**Exercise prompt**
Please return each of the entries exactly, minus their pictures.

**Data provided**

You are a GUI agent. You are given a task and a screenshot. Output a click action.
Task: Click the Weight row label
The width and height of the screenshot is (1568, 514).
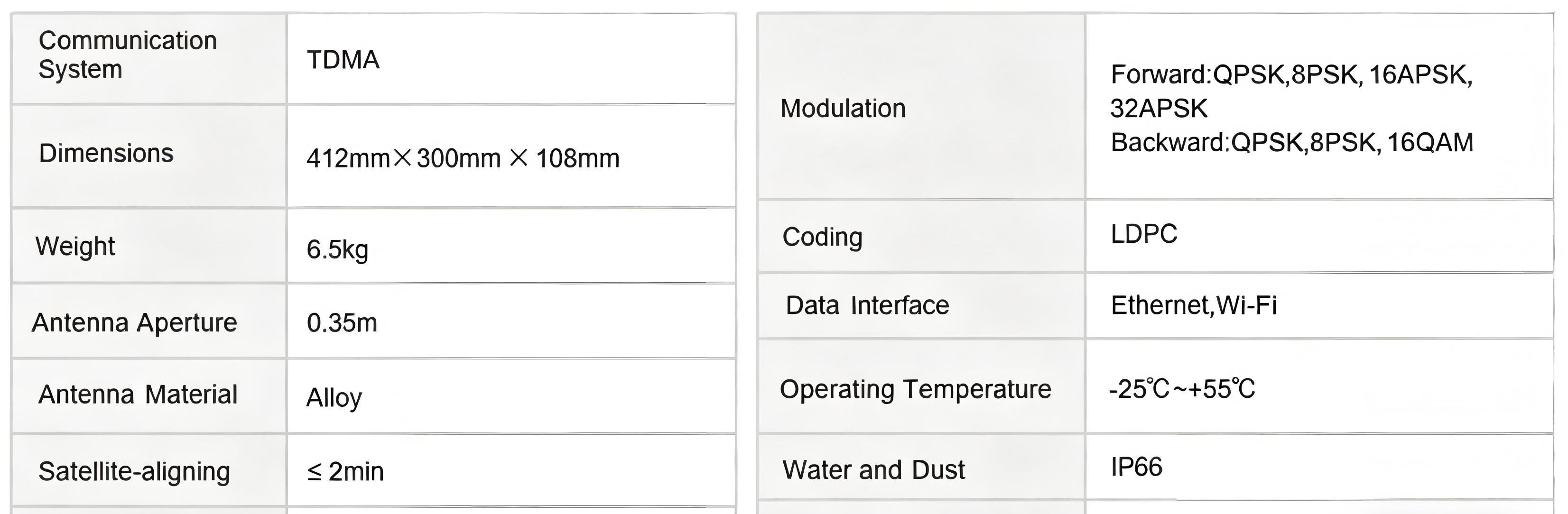point(75,247)
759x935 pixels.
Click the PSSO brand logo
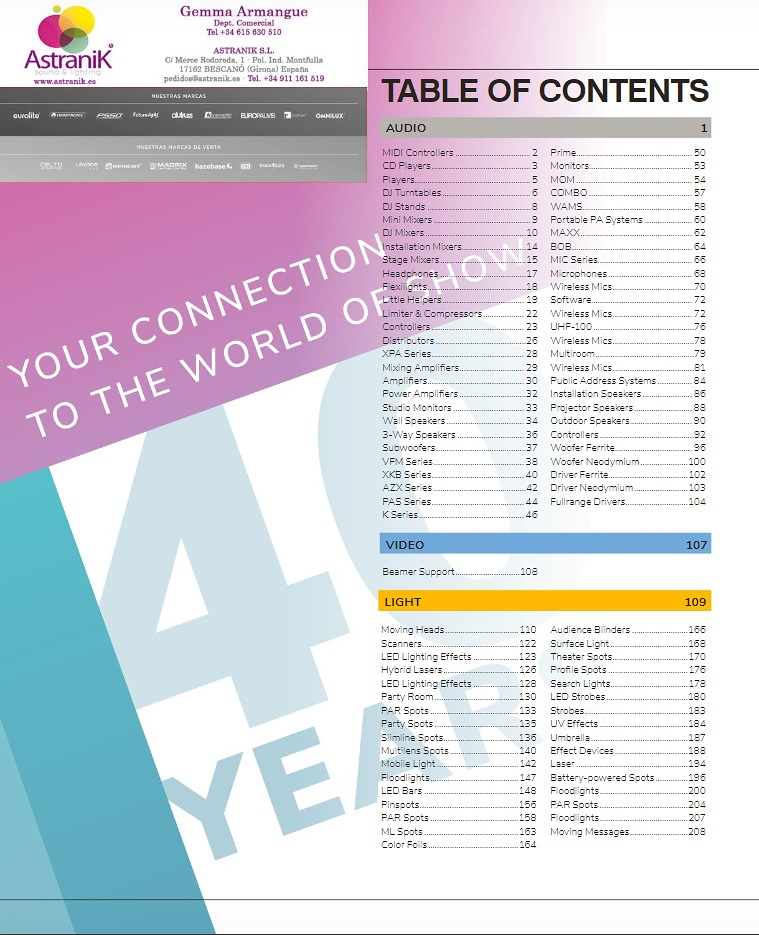coord(109,116)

**Exercise answer**
You are a GUI agent. You are given a task and a screenshot. Output a click action.
Task: Click the Weight row label
The width and height of the screenshot is (1568, 514).
point(75,247)
759x935 pixels.
Click the PSSO brand logo
coord(109,116)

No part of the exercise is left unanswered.